[Stored records]
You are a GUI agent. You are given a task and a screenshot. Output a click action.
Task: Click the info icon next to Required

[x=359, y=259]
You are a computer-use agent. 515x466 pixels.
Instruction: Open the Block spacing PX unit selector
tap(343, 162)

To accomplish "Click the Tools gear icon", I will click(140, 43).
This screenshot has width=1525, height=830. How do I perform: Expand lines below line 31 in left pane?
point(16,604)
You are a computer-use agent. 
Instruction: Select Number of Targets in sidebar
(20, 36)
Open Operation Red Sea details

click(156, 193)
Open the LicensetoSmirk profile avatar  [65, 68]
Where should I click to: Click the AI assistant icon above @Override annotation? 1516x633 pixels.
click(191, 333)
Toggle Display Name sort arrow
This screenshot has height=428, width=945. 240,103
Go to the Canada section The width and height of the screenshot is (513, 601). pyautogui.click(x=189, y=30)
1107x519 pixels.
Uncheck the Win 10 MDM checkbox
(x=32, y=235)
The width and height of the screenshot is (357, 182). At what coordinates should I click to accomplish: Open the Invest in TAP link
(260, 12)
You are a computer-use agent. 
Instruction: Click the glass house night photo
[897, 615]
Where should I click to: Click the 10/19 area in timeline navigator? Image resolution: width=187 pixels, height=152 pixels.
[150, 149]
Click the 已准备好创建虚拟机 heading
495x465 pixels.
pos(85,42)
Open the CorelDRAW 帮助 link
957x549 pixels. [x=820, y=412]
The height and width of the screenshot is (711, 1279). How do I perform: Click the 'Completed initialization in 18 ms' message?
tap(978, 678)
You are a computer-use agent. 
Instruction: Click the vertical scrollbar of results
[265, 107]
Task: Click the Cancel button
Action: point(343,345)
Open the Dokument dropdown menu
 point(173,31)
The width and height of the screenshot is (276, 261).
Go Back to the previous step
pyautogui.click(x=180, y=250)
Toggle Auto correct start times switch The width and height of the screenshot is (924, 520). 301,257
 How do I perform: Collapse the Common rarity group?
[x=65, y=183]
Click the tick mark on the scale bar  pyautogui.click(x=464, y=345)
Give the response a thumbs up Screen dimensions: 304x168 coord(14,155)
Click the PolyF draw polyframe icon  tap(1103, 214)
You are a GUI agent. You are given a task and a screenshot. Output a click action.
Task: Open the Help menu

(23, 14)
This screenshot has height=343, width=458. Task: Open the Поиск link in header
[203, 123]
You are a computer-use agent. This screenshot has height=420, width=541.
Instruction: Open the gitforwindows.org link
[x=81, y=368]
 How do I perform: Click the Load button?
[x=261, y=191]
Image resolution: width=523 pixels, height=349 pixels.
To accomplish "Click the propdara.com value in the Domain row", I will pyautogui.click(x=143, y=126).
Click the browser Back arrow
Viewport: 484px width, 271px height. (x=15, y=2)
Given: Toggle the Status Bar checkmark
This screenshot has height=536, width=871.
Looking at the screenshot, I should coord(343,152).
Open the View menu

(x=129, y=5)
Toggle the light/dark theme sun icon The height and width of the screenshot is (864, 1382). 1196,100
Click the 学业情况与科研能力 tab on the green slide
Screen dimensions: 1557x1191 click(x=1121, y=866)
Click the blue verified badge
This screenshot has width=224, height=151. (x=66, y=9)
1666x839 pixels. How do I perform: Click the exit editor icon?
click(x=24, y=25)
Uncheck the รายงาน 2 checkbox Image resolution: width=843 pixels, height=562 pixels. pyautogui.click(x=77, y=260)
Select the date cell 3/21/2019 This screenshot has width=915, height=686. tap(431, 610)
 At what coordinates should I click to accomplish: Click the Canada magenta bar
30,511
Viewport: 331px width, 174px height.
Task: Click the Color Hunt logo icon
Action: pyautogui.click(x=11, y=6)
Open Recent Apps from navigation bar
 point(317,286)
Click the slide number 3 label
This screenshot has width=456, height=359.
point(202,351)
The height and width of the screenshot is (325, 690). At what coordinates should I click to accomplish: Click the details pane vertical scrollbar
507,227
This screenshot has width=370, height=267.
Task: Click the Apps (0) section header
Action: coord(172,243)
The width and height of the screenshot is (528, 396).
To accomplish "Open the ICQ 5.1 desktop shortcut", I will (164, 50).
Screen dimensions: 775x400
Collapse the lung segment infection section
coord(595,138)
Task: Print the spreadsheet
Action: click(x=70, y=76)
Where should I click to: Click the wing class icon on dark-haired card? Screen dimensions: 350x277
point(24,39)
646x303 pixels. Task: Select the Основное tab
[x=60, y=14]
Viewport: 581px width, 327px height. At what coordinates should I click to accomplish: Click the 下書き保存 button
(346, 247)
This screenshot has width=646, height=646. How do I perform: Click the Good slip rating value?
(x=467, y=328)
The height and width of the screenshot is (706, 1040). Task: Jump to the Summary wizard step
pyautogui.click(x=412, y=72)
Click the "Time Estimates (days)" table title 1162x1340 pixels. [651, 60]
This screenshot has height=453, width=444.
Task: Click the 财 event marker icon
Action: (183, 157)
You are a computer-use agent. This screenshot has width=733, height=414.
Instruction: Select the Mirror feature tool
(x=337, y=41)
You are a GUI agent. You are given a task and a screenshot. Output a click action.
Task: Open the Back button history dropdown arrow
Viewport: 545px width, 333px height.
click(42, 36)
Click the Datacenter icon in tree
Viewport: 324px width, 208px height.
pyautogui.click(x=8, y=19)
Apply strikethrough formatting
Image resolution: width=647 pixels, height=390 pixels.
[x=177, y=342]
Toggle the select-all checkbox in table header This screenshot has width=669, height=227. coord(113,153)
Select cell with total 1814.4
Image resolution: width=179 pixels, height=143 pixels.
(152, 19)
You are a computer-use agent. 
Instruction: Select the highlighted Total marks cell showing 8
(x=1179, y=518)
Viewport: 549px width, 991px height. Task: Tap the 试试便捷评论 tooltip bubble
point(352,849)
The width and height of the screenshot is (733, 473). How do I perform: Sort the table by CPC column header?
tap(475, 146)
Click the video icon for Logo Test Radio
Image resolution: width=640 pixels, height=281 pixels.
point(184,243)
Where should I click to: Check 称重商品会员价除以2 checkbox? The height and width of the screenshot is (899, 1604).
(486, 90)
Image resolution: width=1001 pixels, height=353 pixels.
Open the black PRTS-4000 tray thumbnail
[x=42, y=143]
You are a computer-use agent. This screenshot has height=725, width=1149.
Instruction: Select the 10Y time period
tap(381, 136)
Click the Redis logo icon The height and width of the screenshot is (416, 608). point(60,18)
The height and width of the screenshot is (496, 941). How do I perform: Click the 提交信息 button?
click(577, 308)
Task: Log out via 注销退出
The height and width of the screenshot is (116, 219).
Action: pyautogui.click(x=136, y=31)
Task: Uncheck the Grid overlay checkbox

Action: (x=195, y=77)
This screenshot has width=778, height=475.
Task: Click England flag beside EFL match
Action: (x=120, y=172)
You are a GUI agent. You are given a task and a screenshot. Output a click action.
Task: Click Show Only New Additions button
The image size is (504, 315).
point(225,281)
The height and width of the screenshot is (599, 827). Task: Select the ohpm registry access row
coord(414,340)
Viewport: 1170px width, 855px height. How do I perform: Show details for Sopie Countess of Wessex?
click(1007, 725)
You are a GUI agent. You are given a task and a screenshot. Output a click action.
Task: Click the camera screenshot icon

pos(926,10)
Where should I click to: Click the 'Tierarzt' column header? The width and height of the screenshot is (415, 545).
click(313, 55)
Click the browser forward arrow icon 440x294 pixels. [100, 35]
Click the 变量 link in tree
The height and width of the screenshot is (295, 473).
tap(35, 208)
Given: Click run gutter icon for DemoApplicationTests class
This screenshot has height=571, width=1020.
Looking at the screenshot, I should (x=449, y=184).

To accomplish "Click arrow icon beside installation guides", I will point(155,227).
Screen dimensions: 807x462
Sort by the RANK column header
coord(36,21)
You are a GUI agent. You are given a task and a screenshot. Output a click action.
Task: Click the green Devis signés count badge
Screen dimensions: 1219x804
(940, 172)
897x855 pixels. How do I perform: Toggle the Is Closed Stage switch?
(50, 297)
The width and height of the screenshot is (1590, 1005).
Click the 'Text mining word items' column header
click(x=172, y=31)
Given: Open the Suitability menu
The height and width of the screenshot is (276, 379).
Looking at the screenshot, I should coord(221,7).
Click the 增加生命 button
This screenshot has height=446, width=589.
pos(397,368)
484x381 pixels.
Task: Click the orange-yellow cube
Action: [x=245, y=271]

## WHAT TO WORK ON
The expected result is a copy of each line in the records where "will" appears.

## RESULT OF THIS EXERCISE
To accomplish "Click the Tools gear icon", I will click(140, 43).
To accomplish "Click the propdara.com value in the Domain row", I will pyautogui.click(x=143, y=126).
To accomplish "Open the ICQ 5.1 desktop shortcut", I will (164, 50).
To accomplish "Click arrow icon beside installation guides", I will point(155,227).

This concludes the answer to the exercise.